Entries shown:
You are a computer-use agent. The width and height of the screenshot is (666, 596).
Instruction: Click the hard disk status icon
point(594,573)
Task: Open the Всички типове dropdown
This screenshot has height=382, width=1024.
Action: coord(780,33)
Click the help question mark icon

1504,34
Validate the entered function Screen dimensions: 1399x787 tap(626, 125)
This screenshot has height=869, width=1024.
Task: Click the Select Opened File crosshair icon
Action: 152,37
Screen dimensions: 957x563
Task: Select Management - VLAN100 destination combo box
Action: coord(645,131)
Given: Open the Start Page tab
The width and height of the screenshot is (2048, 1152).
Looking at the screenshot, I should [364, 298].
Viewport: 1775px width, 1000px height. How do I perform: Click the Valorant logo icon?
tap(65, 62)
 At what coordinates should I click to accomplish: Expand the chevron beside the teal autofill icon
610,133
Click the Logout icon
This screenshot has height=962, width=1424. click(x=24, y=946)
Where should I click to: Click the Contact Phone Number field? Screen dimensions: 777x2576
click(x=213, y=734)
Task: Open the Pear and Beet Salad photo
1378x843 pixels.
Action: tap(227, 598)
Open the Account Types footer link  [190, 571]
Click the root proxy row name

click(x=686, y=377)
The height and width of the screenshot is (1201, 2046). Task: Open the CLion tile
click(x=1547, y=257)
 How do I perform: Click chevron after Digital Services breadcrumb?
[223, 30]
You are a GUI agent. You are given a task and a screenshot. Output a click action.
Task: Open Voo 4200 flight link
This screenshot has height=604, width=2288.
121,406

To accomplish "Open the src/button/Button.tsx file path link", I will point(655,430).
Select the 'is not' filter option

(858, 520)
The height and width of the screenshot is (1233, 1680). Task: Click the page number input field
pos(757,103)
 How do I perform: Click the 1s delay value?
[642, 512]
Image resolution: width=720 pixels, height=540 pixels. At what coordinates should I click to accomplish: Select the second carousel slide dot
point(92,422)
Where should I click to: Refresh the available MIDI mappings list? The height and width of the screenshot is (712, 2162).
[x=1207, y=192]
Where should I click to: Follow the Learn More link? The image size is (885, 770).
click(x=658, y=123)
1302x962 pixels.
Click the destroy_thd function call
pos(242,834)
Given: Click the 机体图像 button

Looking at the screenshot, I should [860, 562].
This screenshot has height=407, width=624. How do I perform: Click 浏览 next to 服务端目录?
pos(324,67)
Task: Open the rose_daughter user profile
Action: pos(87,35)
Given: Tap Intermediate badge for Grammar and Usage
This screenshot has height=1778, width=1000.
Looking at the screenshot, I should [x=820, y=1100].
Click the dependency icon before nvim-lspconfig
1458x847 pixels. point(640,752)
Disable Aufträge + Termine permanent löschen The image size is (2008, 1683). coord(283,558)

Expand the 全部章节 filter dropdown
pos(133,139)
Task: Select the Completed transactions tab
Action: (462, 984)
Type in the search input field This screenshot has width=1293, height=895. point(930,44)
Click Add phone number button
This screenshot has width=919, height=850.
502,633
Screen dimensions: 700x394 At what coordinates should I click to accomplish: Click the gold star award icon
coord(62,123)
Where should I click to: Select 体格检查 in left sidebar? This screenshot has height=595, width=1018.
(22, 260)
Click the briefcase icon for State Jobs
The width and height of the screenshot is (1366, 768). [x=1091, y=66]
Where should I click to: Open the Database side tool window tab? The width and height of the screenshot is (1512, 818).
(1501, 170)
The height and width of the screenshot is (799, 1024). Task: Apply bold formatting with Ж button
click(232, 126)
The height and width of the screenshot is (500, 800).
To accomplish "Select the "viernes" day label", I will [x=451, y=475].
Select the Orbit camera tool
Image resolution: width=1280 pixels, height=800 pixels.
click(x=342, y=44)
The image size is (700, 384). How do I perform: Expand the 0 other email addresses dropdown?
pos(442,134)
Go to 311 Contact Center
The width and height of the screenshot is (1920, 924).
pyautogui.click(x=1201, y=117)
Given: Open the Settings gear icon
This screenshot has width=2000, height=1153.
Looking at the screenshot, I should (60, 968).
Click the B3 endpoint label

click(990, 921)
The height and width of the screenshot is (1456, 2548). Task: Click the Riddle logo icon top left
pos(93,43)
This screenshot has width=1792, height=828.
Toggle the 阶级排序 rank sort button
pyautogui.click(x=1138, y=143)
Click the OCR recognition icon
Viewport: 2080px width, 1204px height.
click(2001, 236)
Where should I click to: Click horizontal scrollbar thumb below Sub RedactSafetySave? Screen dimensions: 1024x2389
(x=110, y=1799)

What needs to be done:
Express the data above as a JSON list of strings, with one string for each line and blank lines omitted.

Response for this exercise:
[
  "You are a computer-use agent. The width and height of the screenshot is (666, 596).",
  "Instruction: Click the hard disk status icon",
  "point(594,573)",
  "Task: Open the Всички типове dropdown",
  "This screenshot has height=382, width=1024.",
  "Action: coord(780,33)",
  "Click the help question mark icon",
  "1504,34",
  "Validate the entered function Screen dimensions: 1399x787 tap(626, 125)",
  "This screenshot has height=869, width=1024.",
  "Task: Click the Select Opened File crosshair icon",
  "Action: 152,37",
  "Screen dimensions: 957x563",
  "Task: Select Management - VLAN100 destination combo box",
  "Action: coord(645,131)",
  "Given: Open the Start Page tab",
  "The width and height of the screenshot is (2048, 1152).",
  "Looking at the screenshot, I should [364, 298].",
  "Viewport: 1775px width, 1000px height. How do I perform: Click the Valorant logo icon?",
  "tap(65, 62)",
  " At what coordinates should I click to accomplish: Expand the chevron beside the teal autofill icon",
  "610,133",
  "Click the Logout icon",
  "This screenshot has height=962, width=1424. click(x=24, y=946)",
  "Where should I click to: Click the Contact Phone Number field? Screen dimensions: 777x2576",
  "click(x=213, y=734)",
  "Task: Open the Pear and Beet Salad photo",
  "1378x843 pixels.",
  "Action: tap(227, 598)",
  "Open the Account Types footer link  [190, 571]",
  "Click the root proxy row name",
  "click(x=686, y=377)",
  "The height and width of the screenshot is (1201, 2046). Task: Open the CLion tile",
  "click(x=1547, y=257)",
  " How do I perform: Click chevron after Digital Services breadcrumb?",
  "[223, 30]",
  "You are a GUI agent. You are given a task and a screenshot. Output a click action.",
  "Task: Open Voo 4200 flight link",
  "This screenshot has height=604, width=2288.",
  "121,406",
  "To accomplish \"Open the src/button/Button.tsx file path link\", I will point(655,430).",
  "Select the 'is not' filter option",
  "(858, 520)",
  "The height and width of the screenshot is (1233, 1680). Task: Click the page number input field",
  "pos(757,103)",
  " How do I perform: Click the 1s delay value?",
  "[642, 512]",
  "Image resolution: width=720 pixels, height=540 pixels. At what coordinates should I click to accomplish: Select the second carousel slide dot",
  "point(92,422)",
  "Where should I click to: Refresh the available MIDI mappings list? The height and width of the screenshot is (712, 2162).",
  "[x=1207, y=192]",
  "Where should I click to: Follow the Learn More link? The image size is (885, 770).",
  "click(x=658, y=123)",
  "1302x962 pixels.",
  "Click the destroy_thd function call",
  "pos(242,834)",
  "Given: Click the 机体图像 button",
  "Looking at the screenshot, I should [860, 562].",
  "This screenshot has height=407, width=624. How do I perform: Click 浏览 next to 服务端目录?",
  "pos(324,67)",
  "Task: Open the rose_daughter user profile",
  "Action: pos(87,35)",
  "Given: Tap Intermediate badge for Grammar and Usage",
  "This screenshot has height=1778, width=1000.",
  "Looking at the screenshot, I should [x=820, y=1100].",
  "Click the dependency icon before nvim-lspconfig",
  "1458x847 pixels. point(640,752)",
  "Disable Aufträge + Termine permanent löschen The image size is (2008, 1683). coord(283,558)",
  "Expand the 全部章节 filter dropdown",
  "pos(133,139)",
  "Task: Select the Completed transactions tab",
  "Action: (462, 984)",
  "Type in the search input field This screenshot has width=1293, height=895. point(930,44)",
  "Click Add phone number button",
  "This screenshot has width=919, height=850.",
  "502,633",
  "Screen dimensions: 700x394 At what coordinates should I click to accomplish: Click the gold star award icon",
  "coord(62,123)",
  "Where should I click to: Select 体格检查 in left sidebar? This screenshot has height=595, width=1018.",
  "(22, 260)",
  "Click the briefcase icon for State Jobs",
  "The width and height of the screenshot is (1366, 768). [x=1091, y=66]",
  "Where should I click to: Open the Database side tool window tab? The width and height of the screenshot is (1512, 818).",
  "(1501, 170)",
  "The height and width of the screenshot is (799, 1024). Task: Apply bold formatting with Ж button",
  "click(232, 126)",
  "The height and width of the screenshot is (500, 800).",
  "To accomplish \"Select the \"viernes\" day label\", I will [x=451, y=475].",
  "Select the Orbit camera tool",
  "Image resolution: width=1280 pixels, height=800 pixels.",
  "click(x=342, y=44)",
  "The image size is (700, 384). How do I perform: Expand the 0 other email addresses dropdown?",
  "pos(442,134)",
  "Go to 311 Contact Center",
  "The width and height of the screenshot is (1920, 924).",
  "pyautogui.click(x=1201, y=117)",
  "Given: Open the Settings gear icon",
  "This screenshot has width=2000, height=1153.",
  "Looking at the screenshot, I should (60, 968).",
  "Click the B3 endpoint label",
  "click(990, 921)",
  "The height and width of the screenshot is (1456, 2548). Task: Click the Riddle logo icon top left",
  "pos(93,43)",
  "This screenshot has width=1792, height=828.",
  "Toggle the 阶级排序 rank sort button",
  "pyautogui.click(x=1138, y=143)",
  "Click the OCR recognition icon",
  "Viewport: 2080px width, 1204px height.",
  "click(2001, 236)",
  "Where should I click to: Click horizontal scrollbar thumb below Sub RedactSafetySave? Screen dimensions: 1024x2389",
  "(x=110, y=1799)"
]